Top of Data listing
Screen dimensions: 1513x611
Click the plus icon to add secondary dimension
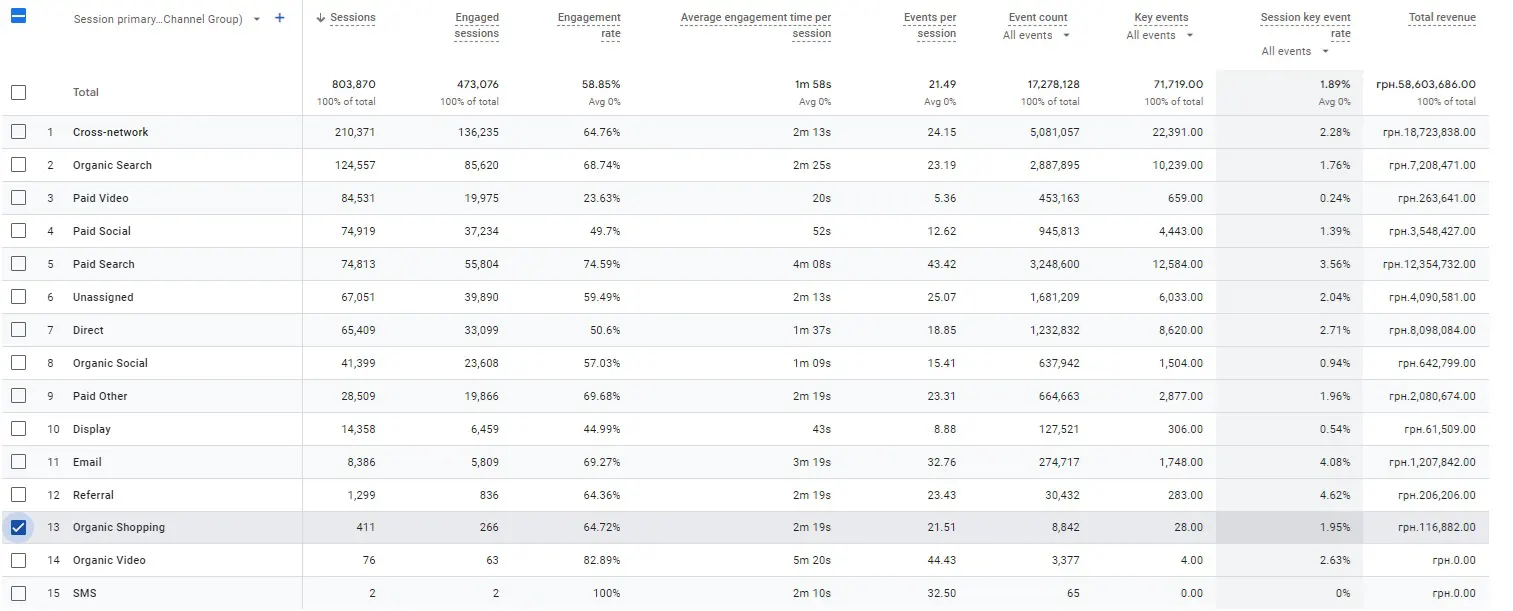tap(279, 18)
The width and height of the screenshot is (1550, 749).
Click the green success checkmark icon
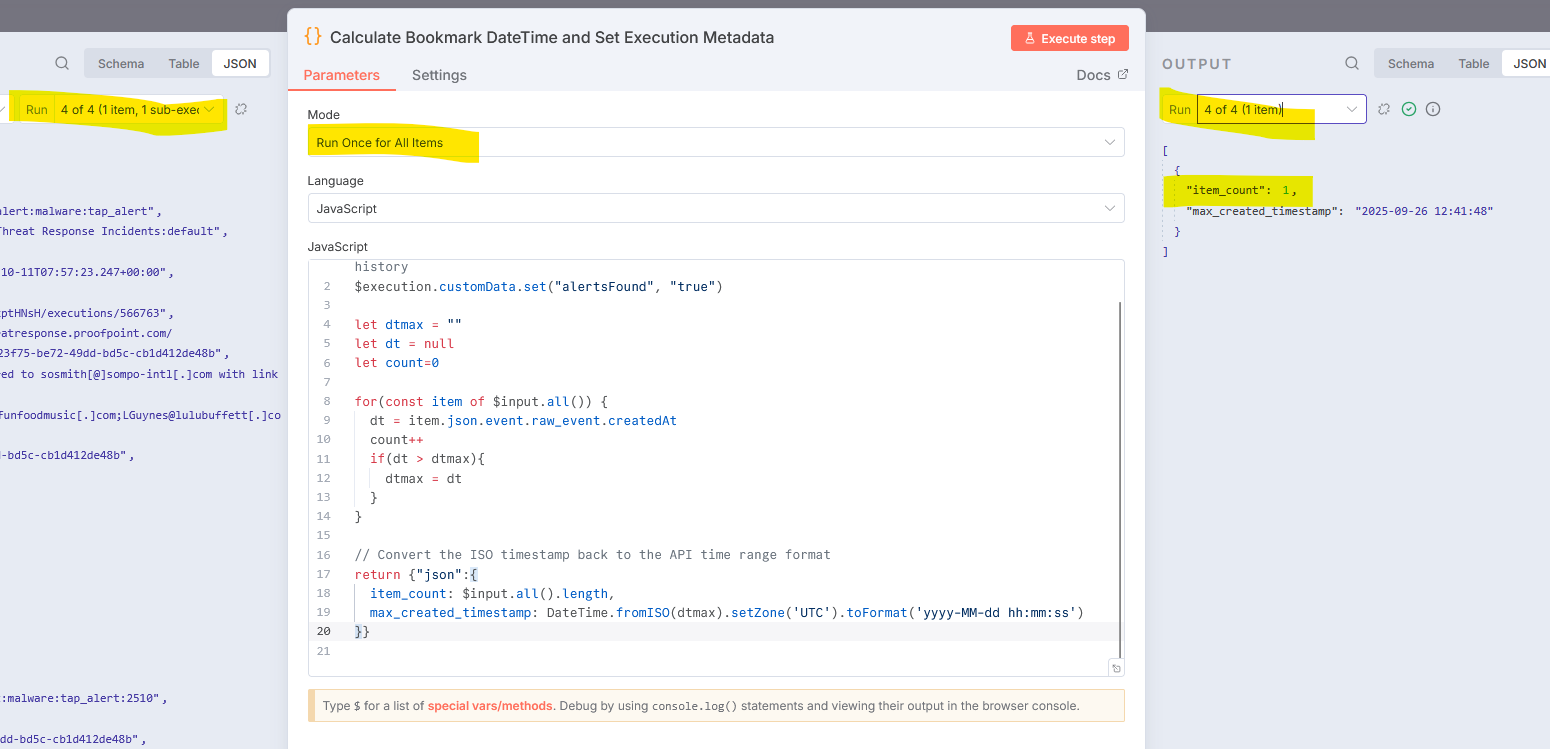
Bottom of Data listing
What is required: Every line of the records above should be copied exactly, while the pictures are left behind.

Output:
Screen dimensions: 1513x611
Click the plus icon to add secondary dimension
tap(279, 18)
The width and height of the screenshot is (1550, 749).
Click the green success checkmark icon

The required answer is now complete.